WHAT YOU ARE ASKED TO DO
Filter the records below for the word "temperature". Keep each line that has it.

══ INFORMATION SHOWN

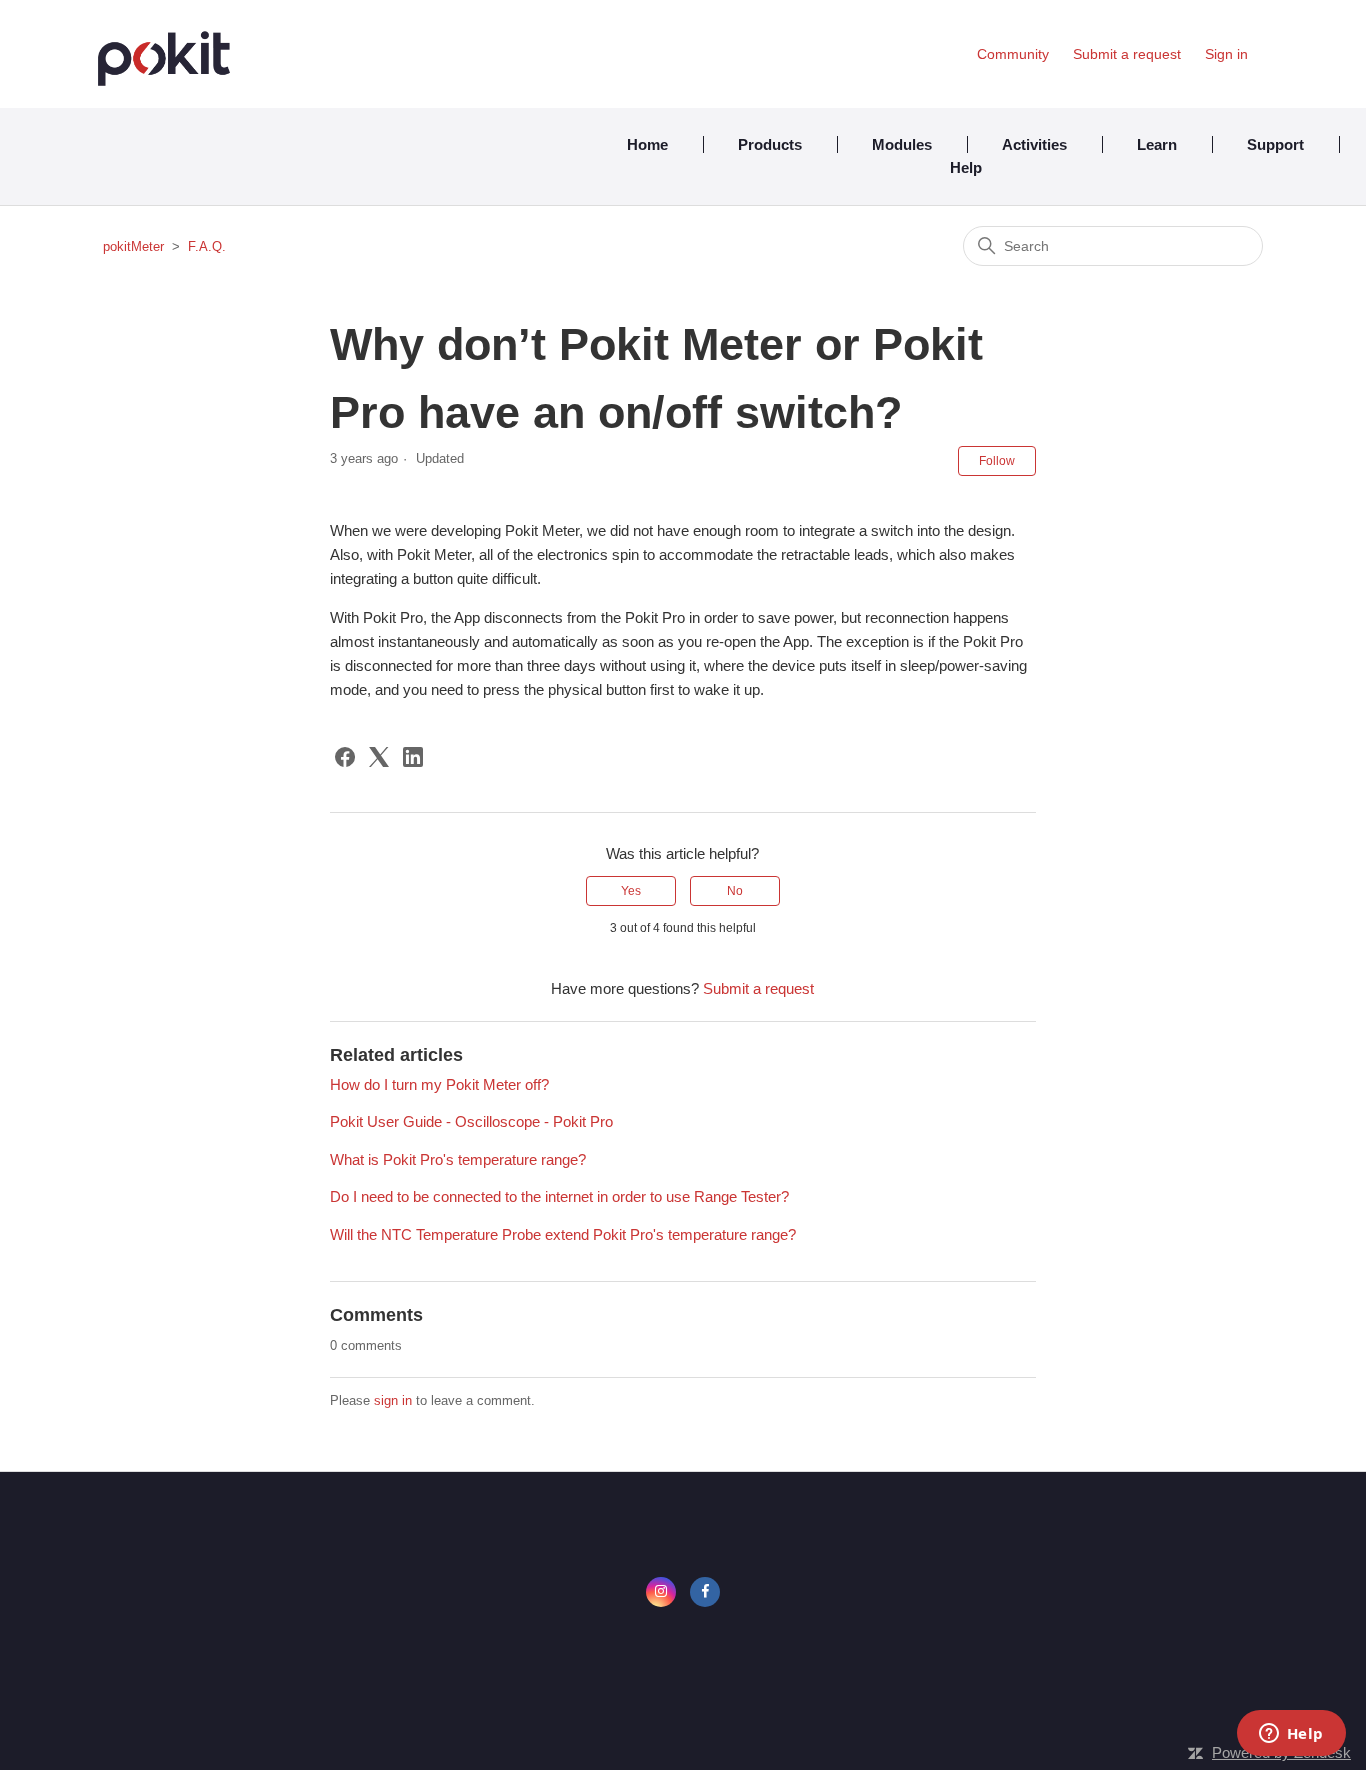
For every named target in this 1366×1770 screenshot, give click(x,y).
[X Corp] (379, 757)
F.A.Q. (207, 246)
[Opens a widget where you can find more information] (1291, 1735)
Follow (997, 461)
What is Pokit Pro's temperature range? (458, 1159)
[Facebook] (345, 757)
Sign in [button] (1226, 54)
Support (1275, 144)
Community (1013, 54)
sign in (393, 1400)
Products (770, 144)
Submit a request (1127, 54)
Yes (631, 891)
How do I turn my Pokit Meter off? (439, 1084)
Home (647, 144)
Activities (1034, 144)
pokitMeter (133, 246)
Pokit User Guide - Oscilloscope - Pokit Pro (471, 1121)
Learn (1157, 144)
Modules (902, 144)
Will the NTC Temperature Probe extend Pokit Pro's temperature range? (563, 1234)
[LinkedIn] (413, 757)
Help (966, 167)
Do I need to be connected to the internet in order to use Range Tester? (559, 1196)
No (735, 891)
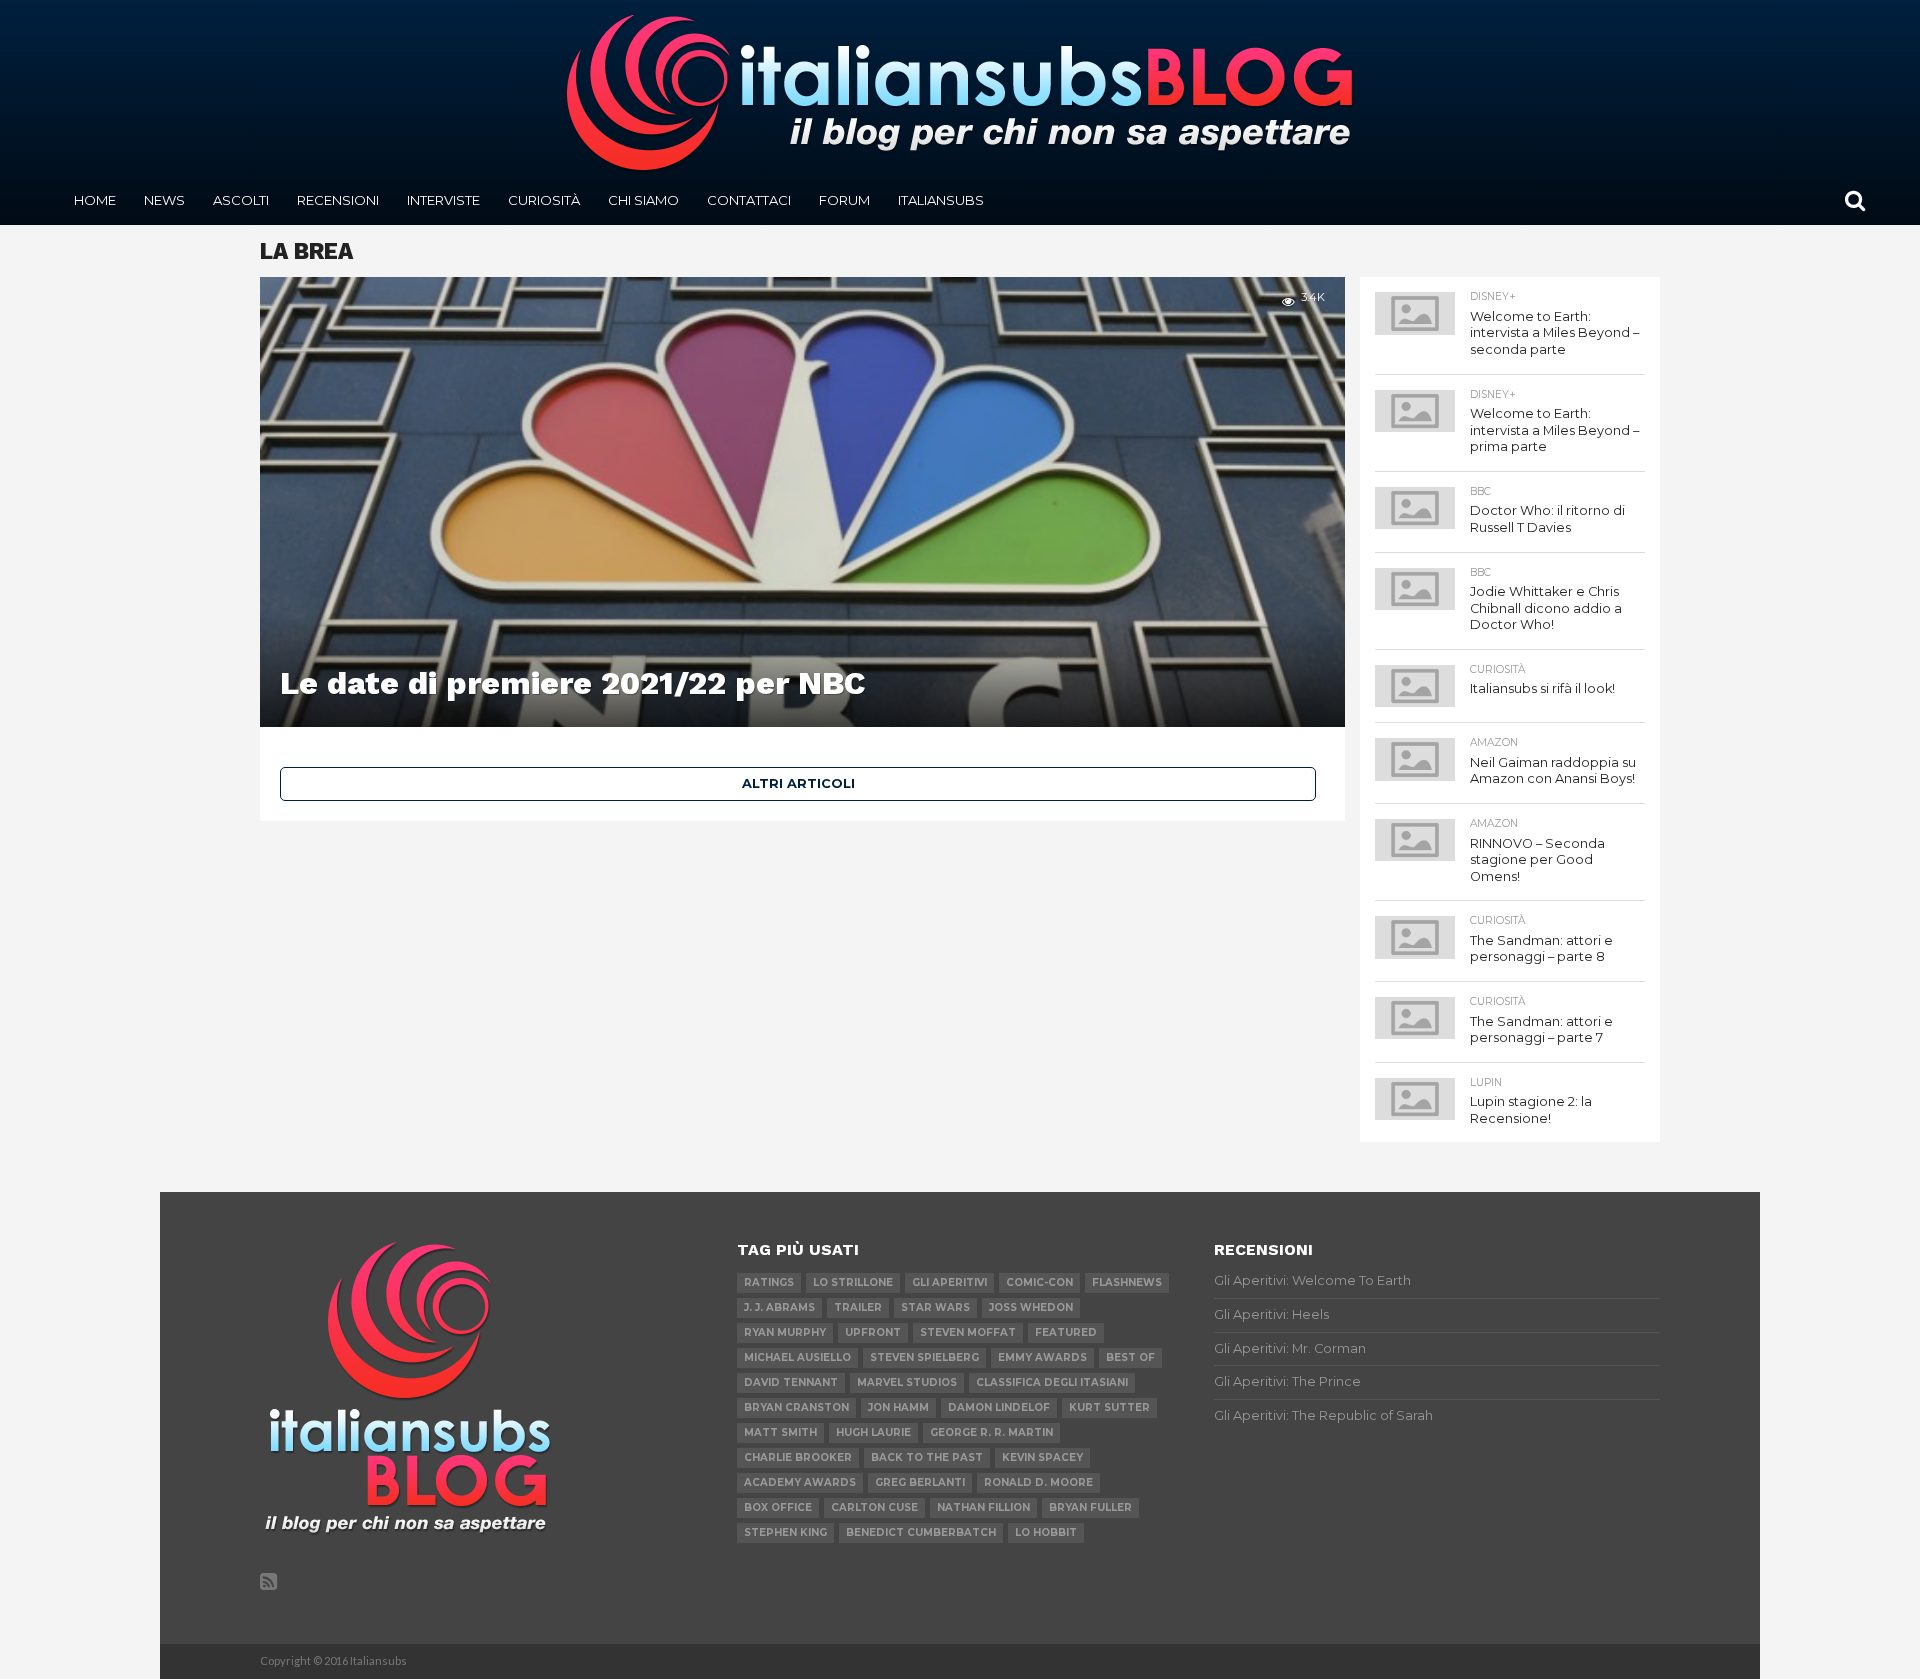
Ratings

════

WRITTEN REPLY
What is Pokit Pro's temperature range? (458, 1159)
Will the NTC Temperature Probe extend Pokit Pro's temperature range? (563, 1234)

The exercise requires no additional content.